The People's Movement Party (, PMP) is a minor extra-parliamentary nominally centre-right Christian democratic, national-conservative  political party in Romania.

History
The PMP was created as a political foundation in March, 2013 by supporters of then incumbent state president Traian Băsescu, following his break with the leadership of the Democratic Liberal Party (PDL) around former Senate president Vasile Blaga. It was transformed into a political party in July, 2013 and re-launched on 29 January 2014.

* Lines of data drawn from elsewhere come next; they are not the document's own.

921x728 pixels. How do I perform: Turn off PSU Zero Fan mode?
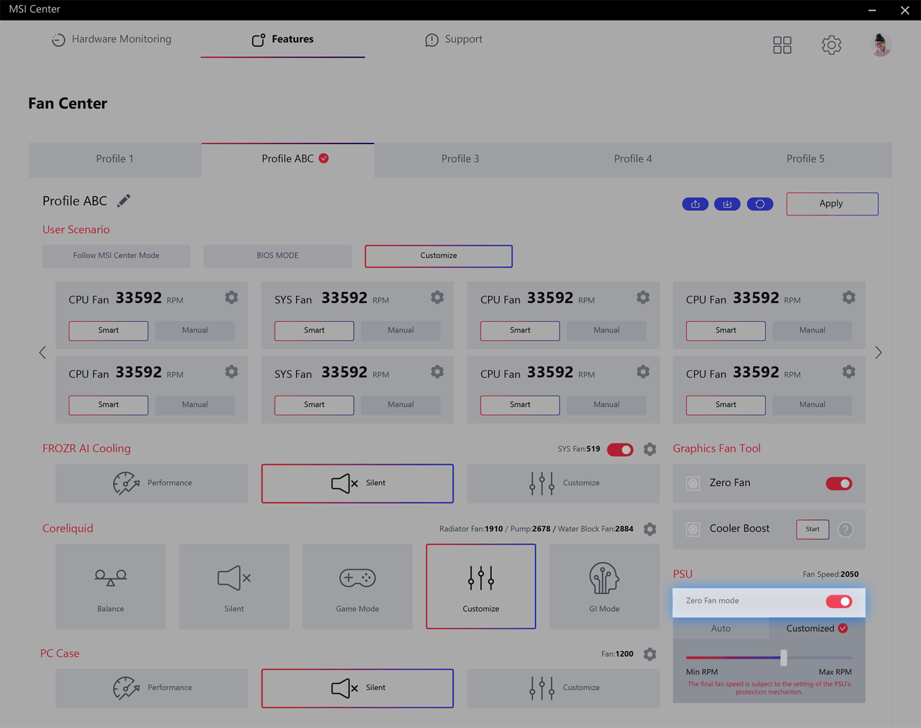838,601
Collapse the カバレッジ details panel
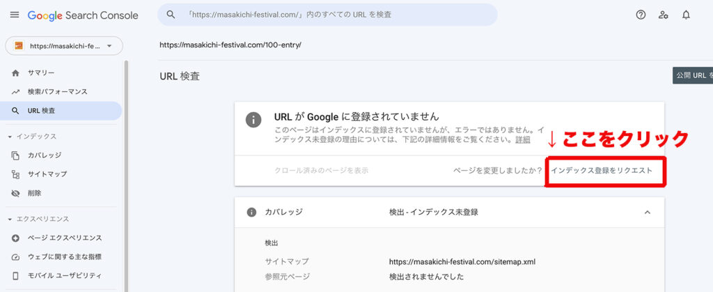 (648, 213)
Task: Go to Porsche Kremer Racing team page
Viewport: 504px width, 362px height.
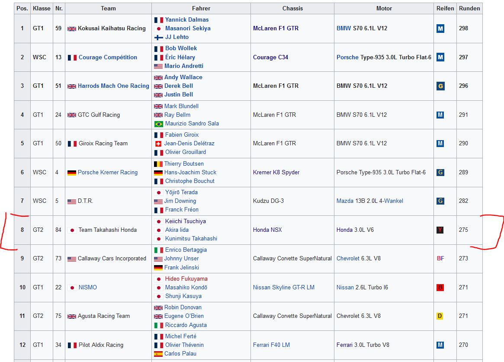Action: [x=107, y=173]
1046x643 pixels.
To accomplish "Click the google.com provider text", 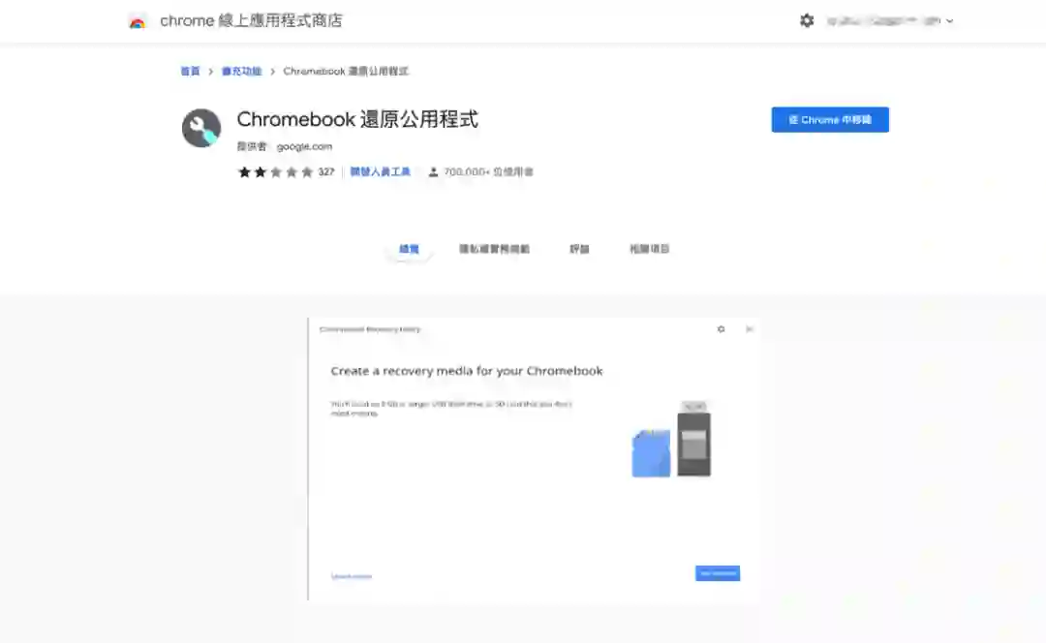I will point(304,147).
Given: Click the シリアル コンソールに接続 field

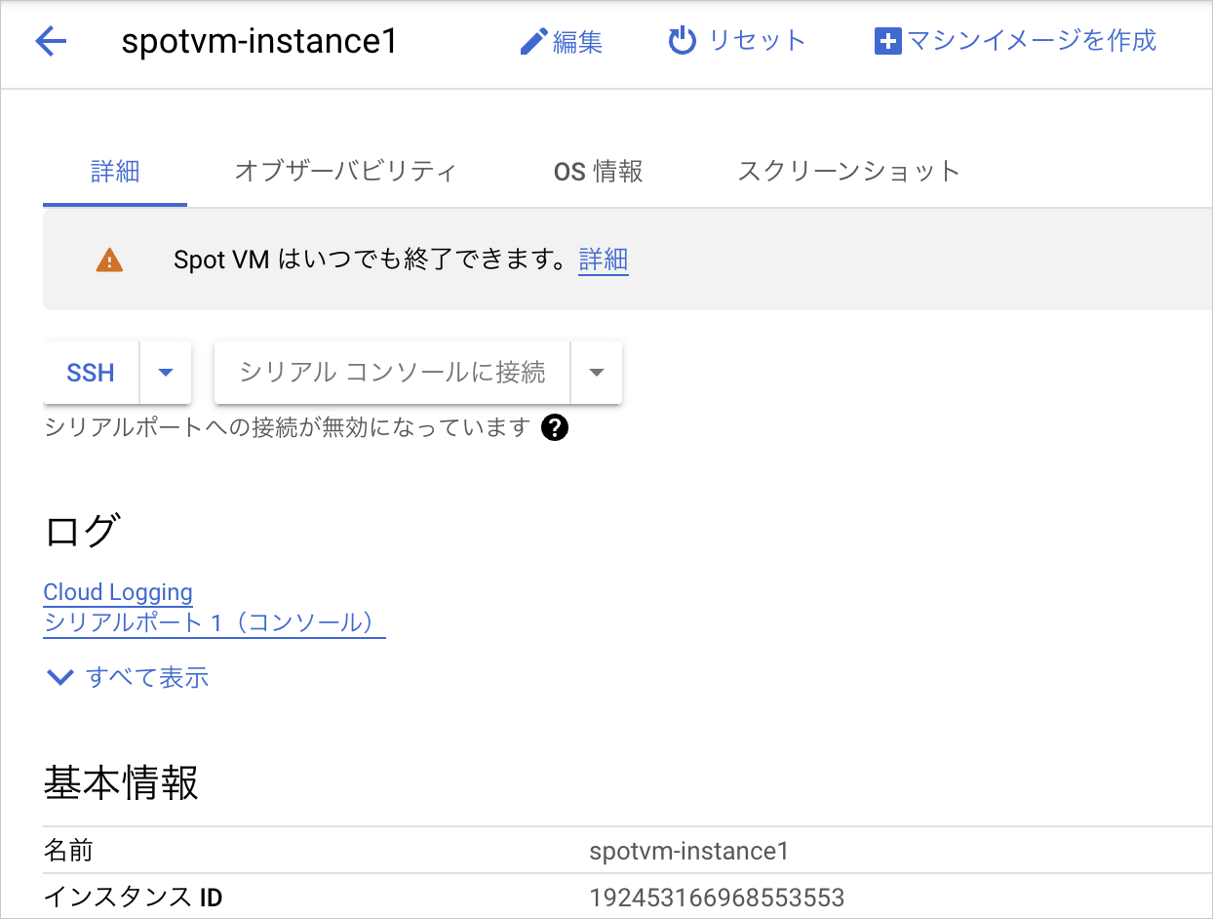Looking at the screenshot, I should point(390,372).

The PMP identifies itself as Christian democratic and liberal. The new party's chairman after June 2014 was former minister of regional development and tourism and Băsescu's confidante Elena Udrea. Other notable members include former culture minister Theodor Paleologu, former foreign minister Teodor Baconschi, former minister of education Daniel Funeriu, or member of European Parliament (MEP) Cristian Preda, Băsescu's daughter and MEP Elena Băsescu. and former Foreign Minister and head of the presidential administration Cristian Diaconescu.

In the 2014 European election, the party won 6.2% of the votes and two of Romania's 32 seats. Its members of the European Parliament Siegfried Mureșan and Cristian Preda joined the European People's Party Group (EPP), although Preda has since been expelled from the party. On 12 September 2014, the PMP was admitted as a full member to the European People's Party (EPP).

For the November 2014 presidential election, the PMP nominated Elena Udrea. She was also endorsed by the Christian Democratic National Peasants' Party (PNȚ-CD). With 5.2% of the popular vote, she was placed fourth and did not qualify for the second round.  The party asked its voters to support Klaus Iohannis of the National Liberal Party (PNL) in the runoff election.

On 12 July 2016, Traian Băsescu announced that the National Union for the Progress of Romania (UNPR) would merge with PMP on 20 July 2016. Subsequently, the union between the two parties failed and PMP lost several representatives both in the Senate and in the Chamber of Deputies.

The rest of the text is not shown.